_What you need to do_: Format the entries below as a JSON list of strings, one string per line, omitting blank lines.

[Target position entries]
============

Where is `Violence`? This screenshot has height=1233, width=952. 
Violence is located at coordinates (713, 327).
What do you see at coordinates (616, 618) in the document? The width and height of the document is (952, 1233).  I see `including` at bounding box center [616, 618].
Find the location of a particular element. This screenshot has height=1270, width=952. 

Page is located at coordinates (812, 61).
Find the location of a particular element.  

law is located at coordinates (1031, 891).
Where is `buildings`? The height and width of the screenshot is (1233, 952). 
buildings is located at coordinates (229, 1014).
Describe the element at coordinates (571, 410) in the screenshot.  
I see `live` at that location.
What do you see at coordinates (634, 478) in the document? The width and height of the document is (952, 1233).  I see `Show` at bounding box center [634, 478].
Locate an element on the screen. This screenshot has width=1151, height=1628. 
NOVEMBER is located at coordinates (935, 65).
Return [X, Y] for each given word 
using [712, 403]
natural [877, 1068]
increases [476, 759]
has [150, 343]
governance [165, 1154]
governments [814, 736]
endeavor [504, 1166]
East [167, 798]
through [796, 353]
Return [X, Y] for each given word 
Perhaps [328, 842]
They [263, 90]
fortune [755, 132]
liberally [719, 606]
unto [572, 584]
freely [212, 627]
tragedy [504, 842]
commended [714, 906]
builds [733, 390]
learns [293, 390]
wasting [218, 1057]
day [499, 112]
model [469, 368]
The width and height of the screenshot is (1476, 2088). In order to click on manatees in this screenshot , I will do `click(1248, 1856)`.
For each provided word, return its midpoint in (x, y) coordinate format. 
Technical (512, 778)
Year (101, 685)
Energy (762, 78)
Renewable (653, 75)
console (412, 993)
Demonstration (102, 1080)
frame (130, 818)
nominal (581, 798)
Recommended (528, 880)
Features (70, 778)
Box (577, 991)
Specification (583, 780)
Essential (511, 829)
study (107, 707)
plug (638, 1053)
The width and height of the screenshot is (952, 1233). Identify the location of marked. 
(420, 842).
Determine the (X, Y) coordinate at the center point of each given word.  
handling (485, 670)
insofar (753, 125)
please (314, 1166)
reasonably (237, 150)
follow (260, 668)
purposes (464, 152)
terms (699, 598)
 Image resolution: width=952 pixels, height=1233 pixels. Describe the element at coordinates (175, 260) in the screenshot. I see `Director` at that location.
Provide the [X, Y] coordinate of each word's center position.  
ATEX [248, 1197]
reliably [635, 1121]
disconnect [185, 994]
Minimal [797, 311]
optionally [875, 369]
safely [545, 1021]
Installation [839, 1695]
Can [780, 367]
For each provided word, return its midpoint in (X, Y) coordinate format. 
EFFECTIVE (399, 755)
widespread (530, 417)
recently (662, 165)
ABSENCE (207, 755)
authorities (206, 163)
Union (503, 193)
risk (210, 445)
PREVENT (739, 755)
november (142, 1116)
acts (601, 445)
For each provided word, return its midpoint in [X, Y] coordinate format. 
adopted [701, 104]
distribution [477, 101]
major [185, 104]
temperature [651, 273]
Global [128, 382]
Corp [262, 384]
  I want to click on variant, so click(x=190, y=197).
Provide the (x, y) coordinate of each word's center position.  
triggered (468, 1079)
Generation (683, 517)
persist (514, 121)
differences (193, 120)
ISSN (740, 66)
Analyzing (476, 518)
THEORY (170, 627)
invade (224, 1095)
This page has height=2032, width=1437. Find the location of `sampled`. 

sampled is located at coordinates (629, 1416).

============

_Answer to this problem_:
[
  "Where is `Violence`? This screenshot has height=1233, width=952. ",
  "Violence is located at coordinates (713, 327).",
  "What do you see at coordinates (616, 618) in the document? The width and height of the document is (952, 1233).  I see `including` at bounding box center [616, 618].",
  "Find the location of a particular element. This screenshot has height=1270, width=952. ",
  "Page is located at coordinates (812, 61).",
  "Find the location of a particular element.  ",
  "law is located at coordinates (1031, 891).",
  "Where is `buildings`? The height and width of the screenshot is (1233, 952). ",
  "buildings is located at coordinates (229, 1014).",
  "Describe the element at coordinates (571, 410) in the screenshot.  ",
  "I see `live` at that location.",
  "What do you see at coordinates (634, 478) in the document? The width and height of the document is (952, 1233).  I see `Show` at bounding box center [634, 478].",
  "Locate an element on the screen. This screenshot has width=1151, height=1628. ",
  "NOVEMBER is located at coordinates (935, 65).",
  "Return [X, Y] for each given word ",
  "using [712, 403]",
  "natural [877, 1068]",
  "increases [476, 759]",
  "has [150, 343]",
  "governance [165, 1154]",
  "governments [814, 736]",
  "endeavor [504, 1166]",
  "East [167, 798]",
  "through [796, 353]",
  "Return [X, Y] for each given word ",
  "Perhaps [328, 842]",
  "They [263, 90]",
  "fortune [755, 132]",
  "liberally [719, 606]",
  "unto [572, 584]",
  "freely [212, 627]",
  "tragedy [504, 842]",
  "commended [714, 906]",
  "builds [733, 390]",
  "learns [293, 390]",
  "wasting [218, 1057]",
  "day [499, 112]",
  "model [469, 368]",
  "The width and height of the screenshot is (1476, 2088). In order to click on manatees in this screenshot , I will do `click(1248, 1856)`.",
  "For each provided word, return its midpoint in (x, y) coordinate format. ",
  "Technical (512, 778)",
  "Year (101, 685)",
  "Energy (762, 78)",
  "Renewable (653, 75)",
  "console (412, 993)",
  "Demonstration (102, 1080)",
  "frame (130, 818)",
  "nominal (581, 798)",
  "Recommended (528, 880)",
  "Features (70, 778)",
  "Box (577, 991)",
  "Specification (583, 780)",
  "Essential (511, 829)",
  "study (107, 707)",
  "plug (638, 1053)",
  "The width and height of the screenshot is (952, 1233). Identify the location of marked. ",
  "(420, 842).",
  "Determine the (X, Y) coordinate at the center point of each given word.  ",
  "handling (485, 670)",
  "insofar (753, 125)",
  "please (314, 1166)",
  "reasonably (237, 150)",
  "follow (260, 668)",
  "purposes (464, 152)",
  "terms (699, 598)",
  " Image resolution: width=952 pixels, height=1233 pixels. Describe the element at coordinates (175, 260) in the screenshot. I see `Director` at that location.",
  "Provide the [X, Y] coordinate of each word's center position.  ",
  "ATEX [248, 1197]",
  "reliably [635, 1121]",
  "disconnect [185, 994]",
  "Minimal [797, 311]",
  "optionally [875, 369]",
  "safely [545, 1021]",
  "Installation [839, 1695]",
  "Can [780, 367]",
  "For each provided word, return its midpoint in (X, Y) coordinate format. ",
  "EFFECTIVE (399, 755)",
  "widespread (530, 417)",
  "recently (662, 165)",
  "ABSENCE (207, 755)",
  "authorities (206, 163)",
  "Union (503, 193)",
  "risk (210, 445)",
  "PREVENT (739, 755)",
  "november (142, 1116)",
  "acts (601, 445)",
  "For each provided word, return its midpoint in [X, Y] coordinate format. ",
  "adopted [701, 104]",
  "distribution [477, 101]",
  "major [185, 104]",
  "temperature [651, 273]",
  "Global [128, 382]",
  "Corp [262, 384]",
  "  I want to click on variant, so click(x=190, y=197).",
  "Provide the (x, y) coordinate of each word's center position.  ",
  "triggered (468, 1079)",
  "Generation (683, 517)",
  "persist (514, 121)",
  "differences (193, 120)",
  "ISSN (740, 66)",
  "Analyzing (476, 518)",
  "THEORY (170, 627)",
  "invade (224, 1095)",
  "This page has height=2032, width=1437. Find the location of `sampled`. ",
  "sampled is located at coordinates (629, 1416)."
]